TripAdvisor is firing back. In an email statement, the company said, “We are reviewing the ICA’s decision, however from our initial review of the document, we think the ruling is unreasonable, strongly disagree with its findings and will file an appeal. We firmly believe that TripAdvisor is a force for good – both for consumers and the hospitality industry.”
Regardless of whether TripAdvisor’s Italian legal troubles are legitimate, the question of suspicious online reviews isn’t a new one. Researchers at Harvard University and Boston University found that nearly 20 percent of Yelp reviews are fake, while others at the University of Illinois concluded that 30 percent of online reviews are probably bogus. Of course, that doesn’t stop consumers from treating them as gospel: In a recent survey, 88 percent of consumers said they trusted online reviews as much as personal recommendation.
When it comes to travel, that misplaced trust can cost you serious money as you base your decisions about far-flung hotels and locations on the words strangers leave on a web site. But that doesn’t mean you have to be duped. Experts say there are several ways to sniff out fake reviews from authentic ones. Look for the following tells:
Hotel reviews that emphasize activities and family information rather than the hotels themselves. A study at Cornell University developed ways to sniff out plagiarism and falsehoods in reviews. Fake reviews were more likely to include information about fun and activities the place offers, while real reviews spent more time on details about the hotel. Researchers said it was a way for reviewers to sound relatable and personable.
Excessively emotional words and superlatives. According to a Bing Liu, a computer scientist at the University of Illinois, fake reviews are often way over the top. If you’re reading a description that describes something not just as good or reasonable but as the best thing ever, there’s a good chance it’s not based in reality. Cornell researchers agreed. “Deceptive writing often contains exaggerated language,” they wrote.
Overuse of certain key words. Liu also found that fake hotel reviews often featured words such as “us,” “price,” “stay,” “feel,” “nice,” “deal,” and “comfort.” The false restaurant reviews included words such as “options,” “went,” “seat,” “helpful,” “overall,” “serve,” and “amount.”

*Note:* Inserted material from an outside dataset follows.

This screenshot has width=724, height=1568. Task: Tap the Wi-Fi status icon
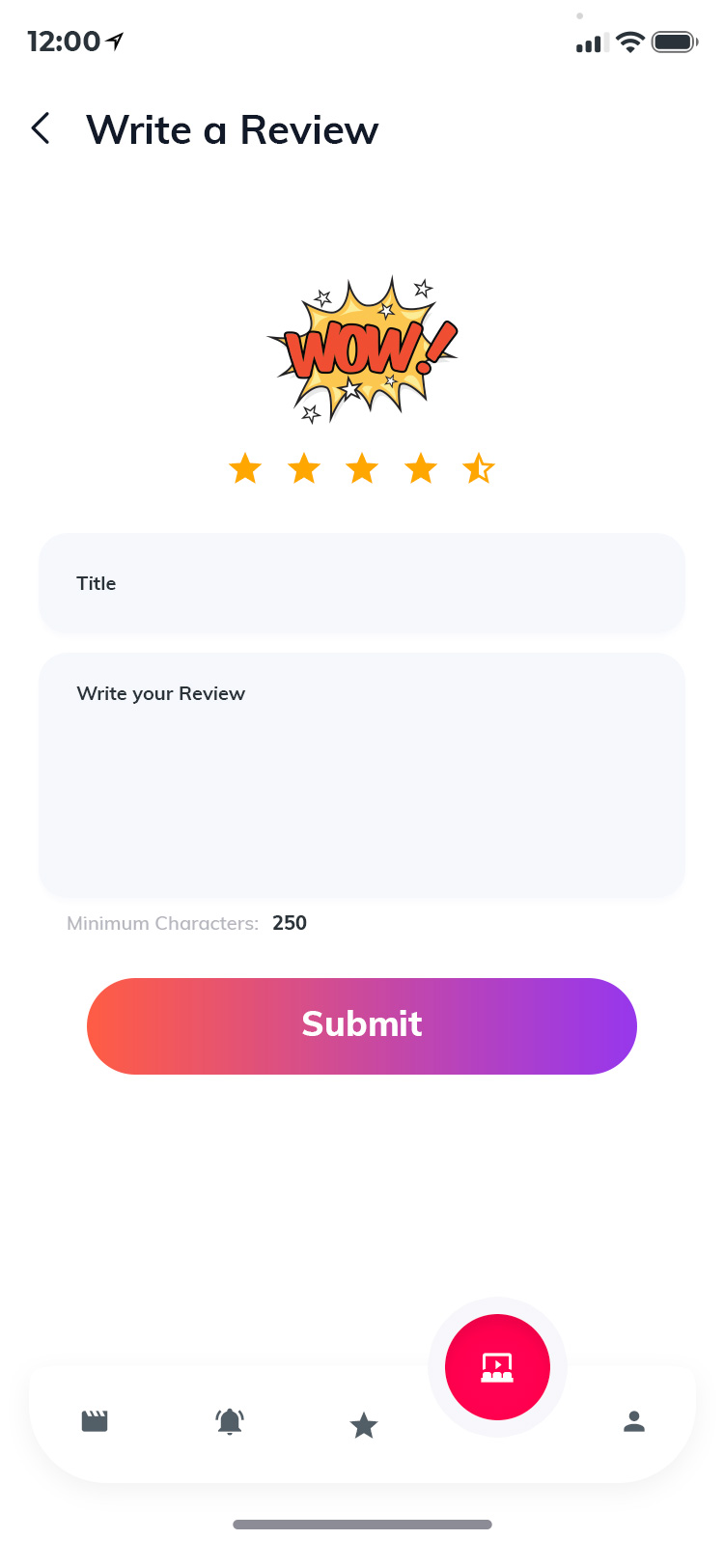coord(630,42)
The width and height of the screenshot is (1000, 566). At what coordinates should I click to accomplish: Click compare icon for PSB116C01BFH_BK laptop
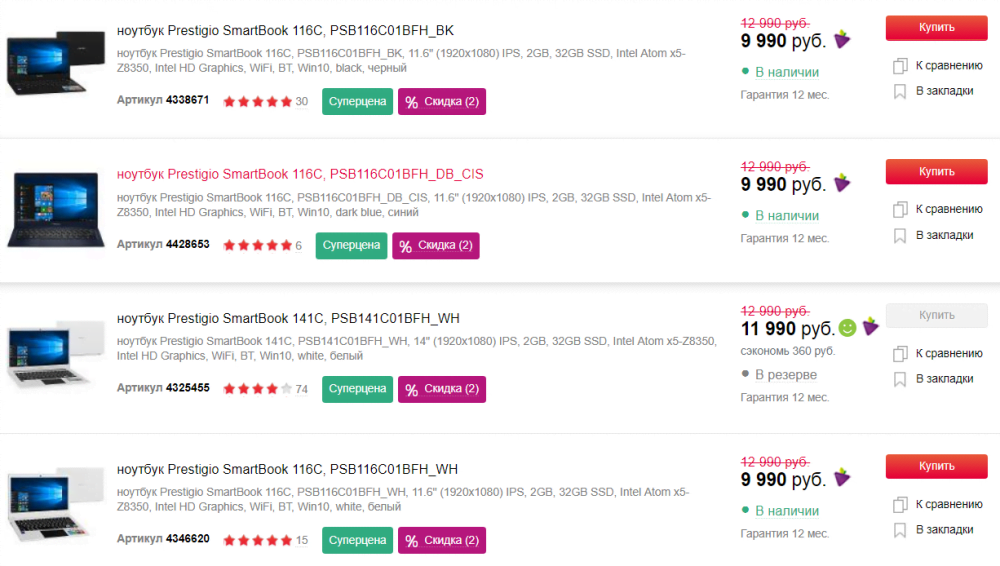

Reviews from people who don’t review anything else. Be suspicious if a reviewer only offers an extremely favorable or negative opinion about just one thing. Authentic reviewers are more likely to leave their opinions on a range of products.
Repeated use of the words “I” and “me.” The Cornell researchers found that fake reviewers emphasized using personal pronouns in order to seem more trustworthy. Because they haven’t actually experienced the place or product they’re reviewing, they overcompensate by saying things like “I ate the amazing risotto” rather than just saying “the risotto was delicious.”
Still not sure whether a review is real? Run it through Cornell’s “Review Skeptic” software, available for free online.